Low-priced stocks hitting new highs offer profitable opportunities because they're poorly covered by Wall Street and aren't components in broad-based exchange-traded funds. These omissions allow them to trade under the radar and avoid many of the macro forces that affect returns. In addition, history tells us that uptrends in a select few will eventually reach critical mass, delivering life-altering payouts to patient shareholders.
Group members trading at all-time highs generate the best plays because they aren't bouncing off deep lows after long-term downtrends, but these securities are scarce when small caps lag the blue chips, as they are in 2019. Even so, new uptrends in old losers can be equally rewarding when rallies erupt out of basing patterns and companies tell evocative stories that generate big turnaround calls.
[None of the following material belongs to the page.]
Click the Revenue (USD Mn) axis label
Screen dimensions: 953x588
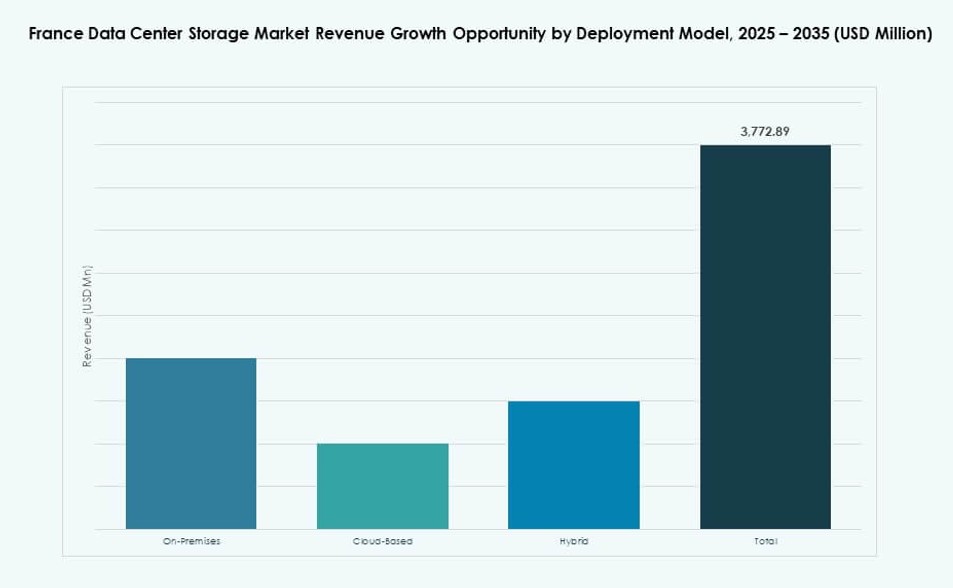pyautogui.click(x=87, y=315)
Avon Products, Inc. (AVP) is a classic fallen angel, descending from 2004's all-time high in the $40s into December 2018's all-time low at $1.30. The stock bounced at the 1974 low near $2.50 in 2015 and reversed at $6.96 ahead of the 2016 election, breaking 42-year support one year later. It continued to sell off in 2018 but jumped back above new resistance in January 2019, setting off long-term buying signals.
The uptick stalled in the second quarter under May 2017's unfilled gap between $4.25 and $4.60, yielding an ascending triangle that will generate a breakout on a buying spike above $4.10. Reward potential looks decent because, once the gap gets filled, the uptrend may set its sights on the .786 Fibonacci sell-off retracement level at $5.74 and the 2016 high at $6.96. Volume readings support higher prices as well, with accumulation-distribution at an 11-year high.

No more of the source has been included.